Goal of the exercise: Every line of the entries below that carries the string "sleeve" should be copied.

Data for analysis:
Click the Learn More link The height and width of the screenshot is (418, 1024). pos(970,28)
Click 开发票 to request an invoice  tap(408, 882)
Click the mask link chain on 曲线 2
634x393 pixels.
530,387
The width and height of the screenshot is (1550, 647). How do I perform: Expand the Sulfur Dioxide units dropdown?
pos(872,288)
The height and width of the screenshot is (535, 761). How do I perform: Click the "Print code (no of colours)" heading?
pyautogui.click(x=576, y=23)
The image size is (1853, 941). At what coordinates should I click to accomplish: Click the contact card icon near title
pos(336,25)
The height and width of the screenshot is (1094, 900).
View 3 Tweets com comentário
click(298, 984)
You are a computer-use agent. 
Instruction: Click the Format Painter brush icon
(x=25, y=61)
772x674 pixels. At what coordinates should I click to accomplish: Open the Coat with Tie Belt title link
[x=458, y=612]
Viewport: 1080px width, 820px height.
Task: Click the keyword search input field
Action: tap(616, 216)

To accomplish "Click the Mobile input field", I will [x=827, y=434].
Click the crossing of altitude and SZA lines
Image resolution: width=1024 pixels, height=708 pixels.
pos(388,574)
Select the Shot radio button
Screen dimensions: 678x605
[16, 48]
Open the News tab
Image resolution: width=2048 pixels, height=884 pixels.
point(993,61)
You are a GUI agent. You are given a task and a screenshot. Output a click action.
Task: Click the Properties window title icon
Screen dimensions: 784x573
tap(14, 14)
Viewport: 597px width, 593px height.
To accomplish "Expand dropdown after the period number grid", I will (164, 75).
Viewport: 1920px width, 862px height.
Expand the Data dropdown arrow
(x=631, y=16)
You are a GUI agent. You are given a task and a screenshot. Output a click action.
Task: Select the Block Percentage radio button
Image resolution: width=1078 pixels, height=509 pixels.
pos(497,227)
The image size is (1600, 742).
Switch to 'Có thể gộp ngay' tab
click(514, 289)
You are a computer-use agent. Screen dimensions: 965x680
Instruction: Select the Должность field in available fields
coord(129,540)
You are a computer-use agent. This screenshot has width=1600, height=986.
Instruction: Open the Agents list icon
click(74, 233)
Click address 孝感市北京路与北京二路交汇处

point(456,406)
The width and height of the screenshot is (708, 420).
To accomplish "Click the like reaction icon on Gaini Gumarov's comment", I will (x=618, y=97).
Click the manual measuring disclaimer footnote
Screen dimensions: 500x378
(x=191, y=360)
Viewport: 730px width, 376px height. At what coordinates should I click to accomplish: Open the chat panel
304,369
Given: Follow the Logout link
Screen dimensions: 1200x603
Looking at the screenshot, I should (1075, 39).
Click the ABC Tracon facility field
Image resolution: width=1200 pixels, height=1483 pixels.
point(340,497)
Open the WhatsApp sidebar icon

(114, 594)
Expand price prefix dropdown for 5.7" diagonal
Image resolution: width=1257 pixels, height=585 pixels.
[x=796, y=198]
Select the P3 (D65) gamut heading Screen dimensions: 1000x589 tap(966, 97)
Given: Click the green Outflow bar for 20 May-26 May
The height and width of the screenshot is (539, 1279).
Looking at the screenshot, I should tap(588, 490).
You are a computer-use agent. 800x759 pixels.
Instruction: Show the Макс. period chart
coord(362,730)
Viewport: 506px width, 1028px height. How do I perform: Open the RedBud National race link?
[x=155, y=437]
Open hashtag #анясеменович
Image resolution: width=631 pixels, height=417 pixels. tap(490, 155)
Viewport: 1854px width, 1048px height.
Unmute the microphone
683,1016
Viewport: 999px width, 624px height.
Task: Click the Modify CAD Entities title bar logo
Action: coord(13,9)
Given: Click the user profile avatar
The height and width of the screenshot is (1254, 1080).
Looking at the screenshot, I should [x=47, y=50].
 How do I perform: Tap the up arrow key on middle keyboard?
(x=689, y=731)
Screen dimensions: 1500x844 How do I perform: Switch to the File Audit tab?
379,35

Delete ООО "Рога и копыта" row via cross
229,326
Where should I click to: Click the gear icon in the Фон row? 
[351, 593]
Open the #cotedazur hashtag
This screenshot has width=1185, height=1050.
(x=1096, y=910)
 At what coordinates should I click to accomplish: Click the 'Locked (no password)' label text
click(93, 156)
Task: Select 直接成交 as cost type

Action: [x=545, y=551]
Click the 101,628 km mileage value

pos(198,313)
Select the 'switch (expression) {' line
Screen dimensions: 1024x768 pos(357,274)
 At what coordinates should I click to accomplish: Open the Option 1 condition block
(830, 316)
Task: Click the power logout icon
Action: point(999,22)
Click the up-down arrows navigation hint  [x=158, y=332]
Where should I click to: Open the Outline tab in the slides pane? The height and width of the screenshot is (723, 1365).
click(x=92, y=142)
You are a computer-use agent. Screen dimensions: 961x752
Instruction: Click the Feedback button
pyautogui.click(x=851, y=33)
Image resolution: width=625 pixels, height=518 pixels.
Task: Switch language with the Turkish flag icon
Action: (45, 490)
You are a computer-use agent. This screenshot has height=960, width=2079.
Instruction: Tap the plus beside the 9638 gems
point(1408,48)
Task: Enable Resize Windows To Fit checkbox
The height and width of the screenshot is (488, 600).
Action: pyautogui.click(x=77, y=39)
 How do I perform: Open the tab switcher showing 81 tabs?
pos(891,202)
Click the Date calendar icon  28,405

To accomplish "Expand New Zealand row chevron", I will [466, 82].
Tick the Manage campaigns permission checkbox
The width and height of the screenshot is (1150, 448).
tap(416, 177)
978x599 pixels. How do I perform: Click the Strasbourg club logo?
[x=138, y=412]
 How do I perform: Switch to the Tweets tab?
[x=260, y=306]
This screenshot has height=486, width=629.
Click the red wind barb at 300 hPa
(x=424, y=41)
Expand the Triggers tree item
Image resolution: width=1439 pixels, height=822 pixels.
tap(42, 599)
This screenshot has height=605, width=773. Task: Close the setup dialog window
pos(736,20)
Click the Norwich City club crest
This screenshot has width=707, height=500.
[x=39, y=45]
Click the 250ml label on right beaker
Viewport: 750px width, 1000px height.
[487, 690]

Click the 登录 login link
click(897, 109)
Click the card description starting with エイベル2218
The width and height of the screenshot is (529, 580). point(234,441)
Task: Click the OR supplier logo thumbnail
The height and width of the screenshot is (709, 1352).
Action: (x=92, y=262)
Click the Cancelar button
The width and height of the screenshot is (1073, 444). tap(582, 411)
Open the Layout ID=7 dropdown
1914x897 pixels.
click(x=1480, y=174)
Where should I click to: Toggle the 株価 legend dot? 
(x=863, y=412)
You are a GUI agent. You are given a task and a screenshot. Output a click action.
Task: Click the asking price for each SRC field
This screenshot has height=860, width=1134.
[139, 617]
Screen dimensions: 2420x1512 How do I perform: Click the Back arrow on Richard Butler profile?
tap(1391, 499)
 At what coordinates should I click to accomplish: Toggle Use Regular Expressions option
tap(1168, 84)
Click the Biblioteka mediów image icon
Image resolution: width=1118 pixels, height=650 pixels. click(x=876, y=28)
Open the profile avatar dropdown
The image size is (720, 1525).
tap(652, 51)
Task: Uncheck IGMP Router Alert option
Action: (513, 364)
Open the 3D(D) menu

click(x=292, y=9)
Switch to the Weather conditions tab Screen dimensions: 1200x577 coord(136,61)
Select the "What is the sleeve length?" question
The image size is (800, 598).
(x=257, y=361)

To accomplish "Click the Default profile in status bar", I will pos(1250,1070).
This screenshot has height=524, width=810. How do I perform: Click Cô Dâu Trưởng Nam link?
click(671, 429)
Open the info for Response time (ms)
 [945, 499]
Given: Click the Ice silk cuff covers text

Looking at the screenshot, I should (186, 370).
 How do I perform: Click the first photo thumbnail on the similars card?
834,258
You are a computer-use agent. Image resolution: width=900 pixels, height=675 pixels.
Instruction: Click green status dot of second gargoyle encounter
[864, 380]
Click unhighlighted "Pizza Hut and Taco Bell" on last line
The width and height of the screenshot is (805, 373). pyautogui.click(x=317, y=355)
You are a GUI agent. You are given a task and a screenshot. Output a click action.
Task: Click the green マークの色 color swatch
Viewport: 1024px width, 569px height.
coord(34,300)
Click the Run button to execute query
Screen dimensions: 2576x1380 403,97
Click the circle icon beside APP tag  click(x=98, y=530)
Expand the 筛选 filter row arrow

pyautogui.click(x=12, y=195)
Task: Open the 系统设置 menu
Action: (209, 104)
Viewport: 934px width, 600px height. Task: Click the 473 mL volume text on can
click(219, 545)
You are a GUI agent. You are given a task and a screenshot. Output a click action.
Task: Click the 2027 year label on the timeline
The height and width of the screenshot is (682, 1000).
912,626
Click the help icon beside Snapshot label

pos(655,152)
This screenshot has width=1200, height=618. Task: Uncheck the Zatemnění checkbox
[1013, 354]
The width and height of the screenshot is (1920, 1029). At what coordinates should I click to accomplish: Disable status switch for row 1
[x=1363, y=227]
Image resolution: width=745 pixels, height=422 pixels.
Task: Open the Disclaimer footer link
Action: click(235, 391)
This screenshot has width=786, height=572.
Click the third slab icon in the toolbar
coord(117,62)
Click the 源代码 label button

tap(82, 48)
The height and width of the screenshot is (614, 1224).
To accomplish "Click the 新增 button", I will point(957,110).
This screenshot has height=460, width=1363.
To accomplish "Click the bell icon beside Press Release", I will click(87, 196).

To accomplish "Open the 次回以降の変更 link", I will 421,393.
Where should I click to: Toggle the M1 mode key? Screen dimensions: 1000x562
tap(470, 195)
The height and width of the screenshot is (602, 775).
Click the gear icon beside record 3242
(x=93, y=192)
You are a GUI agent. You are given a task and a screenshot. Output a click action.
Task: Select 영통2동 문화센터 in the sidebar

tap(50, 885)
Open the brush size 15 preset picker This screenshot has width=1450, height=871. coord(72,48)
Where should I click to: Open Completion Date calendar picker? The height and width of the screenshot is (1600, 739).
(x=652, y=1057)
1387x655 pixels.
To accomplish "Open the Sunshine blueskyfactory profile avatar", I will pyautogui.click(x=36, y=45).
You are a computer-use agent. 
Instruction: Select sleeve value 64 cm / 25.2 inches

Exercise result:
Select the "What is the sleeve length?" question
Instruction: Select sleeve value 64 cm / 25.2 inches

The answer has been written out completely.